Can You Choose Intelligence?
I spent most of my life thinking I wasn’t smart because I wasn’t very good at math.
I was pretty polarized throughout my academic life: I was either completely invested and wholeheartedly interested or didn’t care at all. I look back now and see that what I once considered one of my greatest faults was actually, in an odd way, wisdom. I didn’t care about regurgitating information back on a test. At some level, I understood which things I was learning would and wouldn’t apply to my life. I was more interested in a math class in which they taught about bonds and loans and budgeting and investments — real life things — than formulas I knew that I, personally, would never have to use.
The things I enjoyed were the things that made sense to me. Books. English. Writing. Reading. Because this seemed to me the study of existence. You don’t just read, you understand; you don’t just write, you note and sort through yourself and your experiences. This translated to me as worthy of time and mental commitment because I could walk away living better and easier and happier from having learned about history, from having related to the universality of the human experience.
I realized that I associated disinterest with unintelligence.
I never considered myself “intelligent” because I was only taught of one conceivable way to be “intelligent,” and that wasn’t the way that I was.
Intelligence is possibility. It’s understanding. It’s the ability to acquire and apply knowledge and skill — it applies across the board. It’s associated with ease, though we know this isn’t always the case: some of the most highly intelligent individuals tend to be the most pained — they analyze and intellectualize so much of their lives that the beautiful things, the things that cannot be made sense of with logic or reason: love, being, joy, etc. escape them. (I digress.)
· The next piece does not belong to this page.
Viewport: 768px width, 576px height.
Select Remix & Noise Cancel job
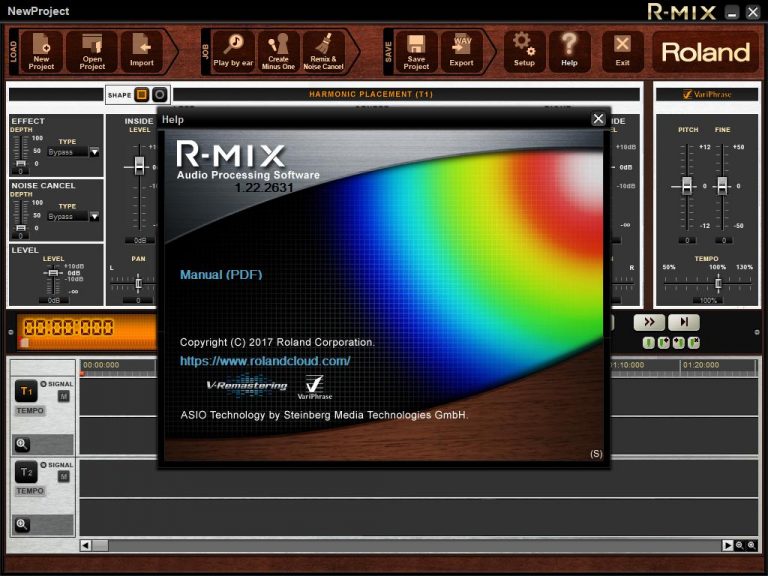(x=323, y=51)
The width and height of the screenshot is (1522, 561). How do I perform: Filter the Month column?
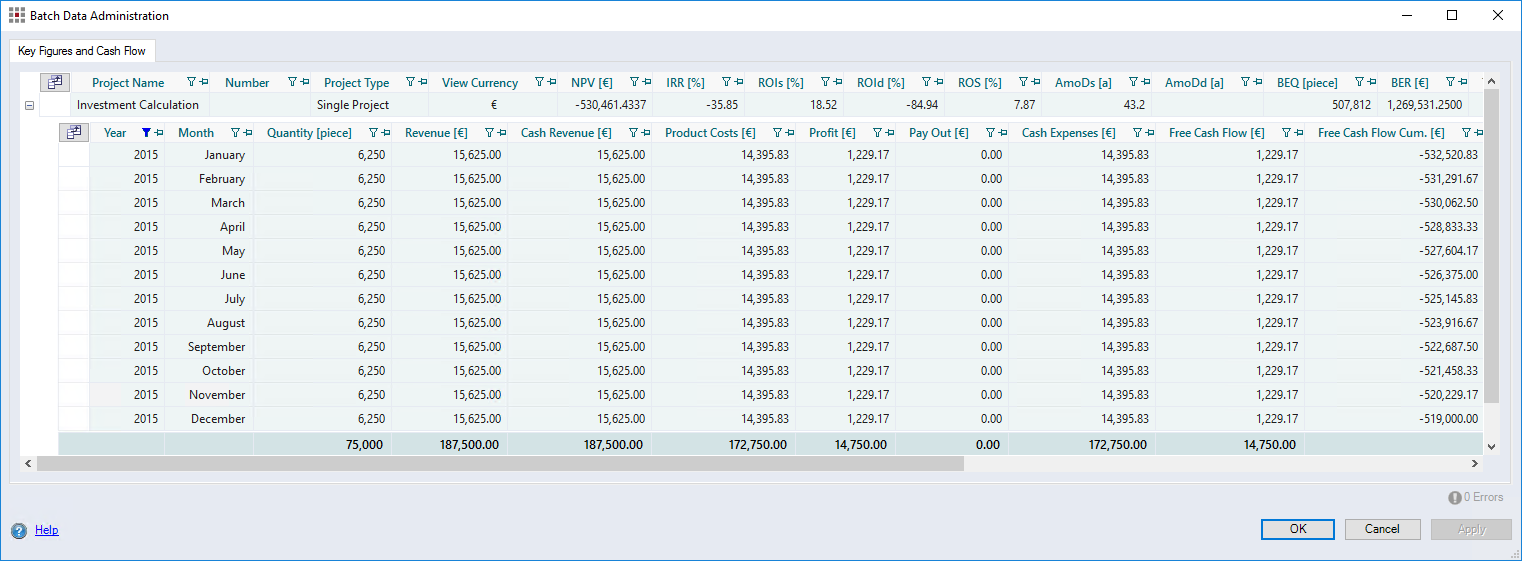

We only revere the intelligence that presents itself in an abstract, usually academic way, because we live in a world that values ends to means — a poet’s ability to observe their experiences and write about them beautifully isn’t as admirable as being able to calculate an algorithm is, because the latter will get you into a college that will get you into a higher paying career.
To that end, the intelligence we value isn’t emotional intelligence. It isn’t personal intelligence. It’s material intelligence. That’s what our kids are taught in school. It matters more that you can agree and prove what you’re already taught than that you can innovate that idea — disagree — and genuinely learn to think for yourself. It matters more that you can understand what already is than you can philosophize what could be. It matters more that you can memorize than you can create.
For something to be taught, it has to be willingly and actively learned, so to that end, intelligence is a choice. The problem isn’t a lack-there-of, but a shift in perspective. It’s realizing that the way we define our traits is in the scope of what matters to a society, not a person.
We need to start considering intelligence as subjective, not objective. There are, indeed, mental capacities that in some ways, cap people off from various levels of understanding, but who is to say that those cannot be overcome? Who is to say that they are even negative in the first place? Who is to say that the misunderstanding of one line of thinking doesn’t lead to the complete understanding of a different one, a more applicable one, one that changes another Western canon of thought?
We cannot choose our form of intelligence, but we all have one. We cannot choose our degree, but we can choose to max out our personal potential. Not in the form of better grades. Not in the form of nicer things. In the knowing that it all begins with an idea of what you perceive you can do and be, one that’s often, falsely, capped off at how high your GPA could go.
It’s a matter of realizing that you can choose how to think. The problem is that there is only one acceptable way to prove that you’re smart and worthy and “intelligent” and that’s the way in which it translates directly to monetary reward, follows the predetermined trajectory most exactly and is justified through these standardized means.
You choose how to think, but so long as you only believe there is a “right” way to think — an intelligent way — you never will.